What Does Science Say?

Willpower and hunger are among the factors that lead to diet “failure”. Most diets advocate caloric restriction, which often leaves you hungry and that only makes you think about food more. You then have to rely on willpower to push through. This works – for some time. Eventually, you run out of willpower. Volumetrics Eating does the opposite: You can eat all you want, as long as you’re eating the right foods and in the right portions, so you don’t go hungry.

The effects are backed by science; in a 2007 study, dieters who ate low-fat and low caloric density foods that emphasised fruits and vegetables lost more weight than those who just focused on low-fat eating. Other studies have found that low calorie density eating plan leads to substantial weight loss and helps prevent long-term weight gain and obesity.

What’s The Downside?

Some have pointed out the lack of nuts and seeds in the plan due to their high caloric density, yet these are powerhouses of monounsaturated fats and omega-3 fatty acids that contribute to healthy hearts and brains. You also need to be prepared to prepare your own meals; your dine out and takeaway options will be limited as most food providers use high-calorie oils and butters in their cooking.

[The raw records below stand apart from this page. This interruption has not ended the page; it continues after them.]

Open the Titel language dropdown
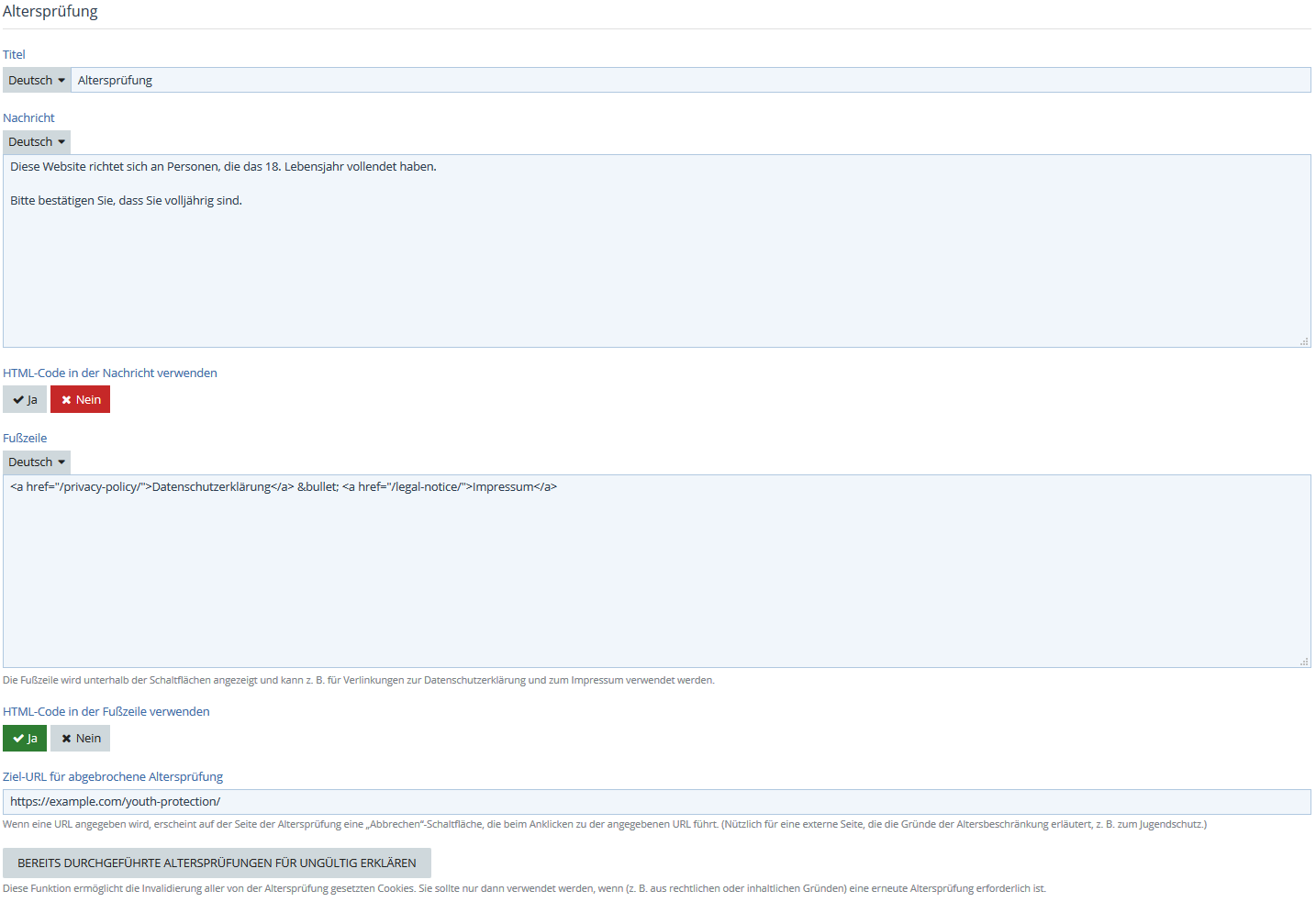1316x902 pixels. pos(37,81)
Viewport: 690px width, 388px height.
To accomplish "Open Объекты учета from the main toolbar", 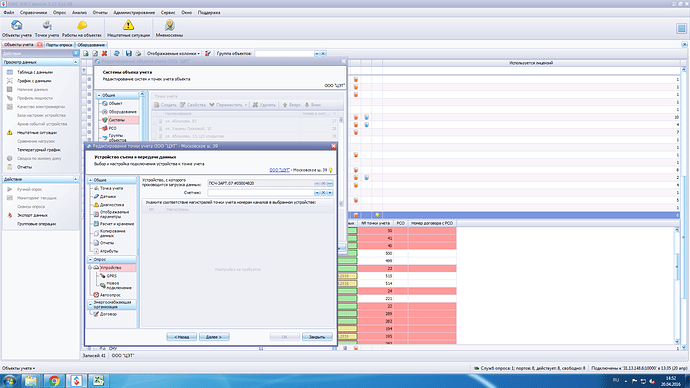I will pos(17,29).
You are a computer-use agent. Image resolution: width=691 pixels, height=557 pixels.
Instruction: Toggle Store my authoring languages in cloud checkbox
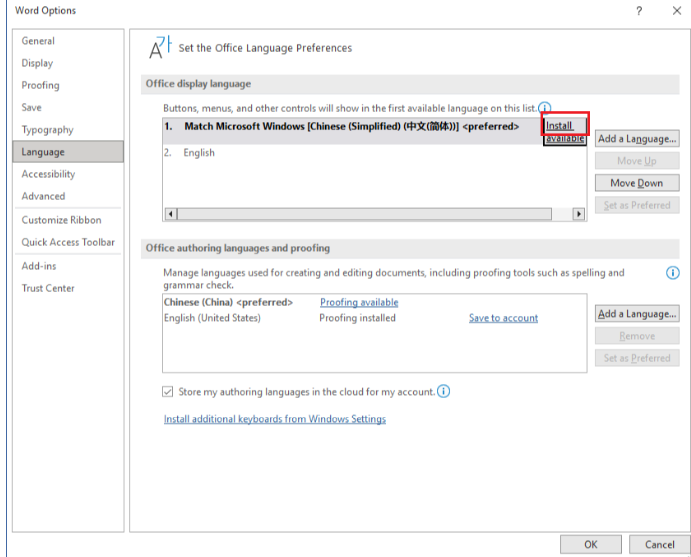coord(168,392)
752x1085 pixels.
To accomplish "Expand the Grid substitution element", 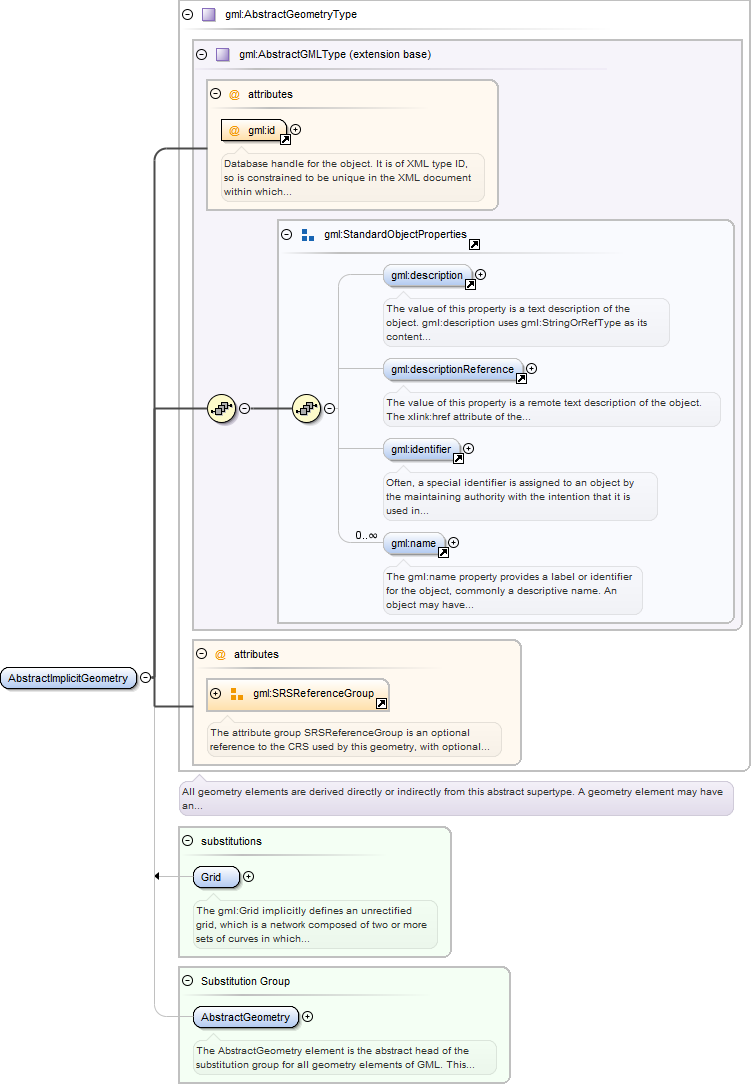I will click(x=249, y=877).
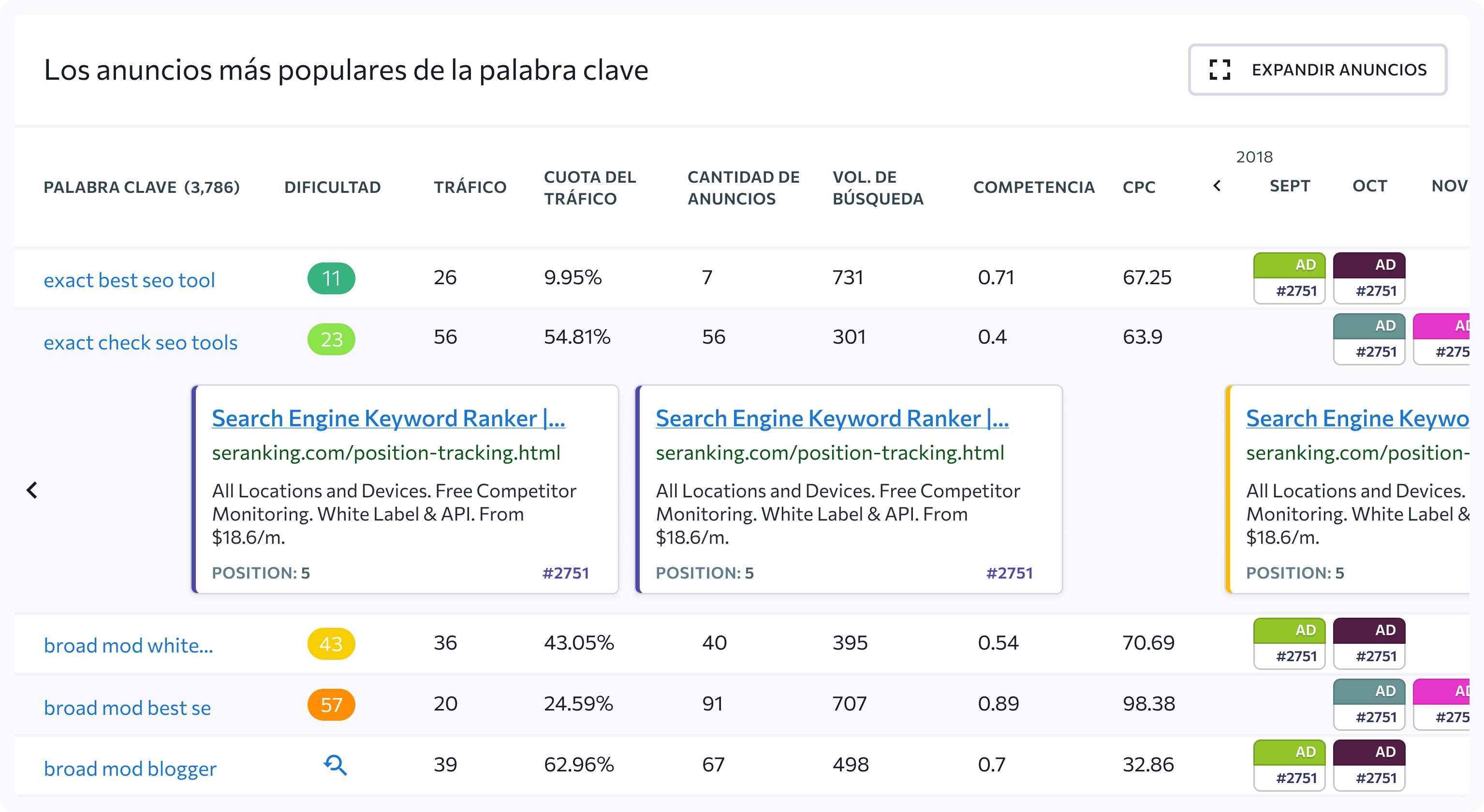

So who should go on the Volumetrics Eating plan? If you’re not a fan of hardcore or trendy diets, have tried them all but to no avail, or find that restrictive eating doesn’t suit you, this may be worth a try (consult your physician before you start). You won’t experience rapid weight loss but can expect an average of two pounds per week, which is the rate that experts recommend as safe and healthy.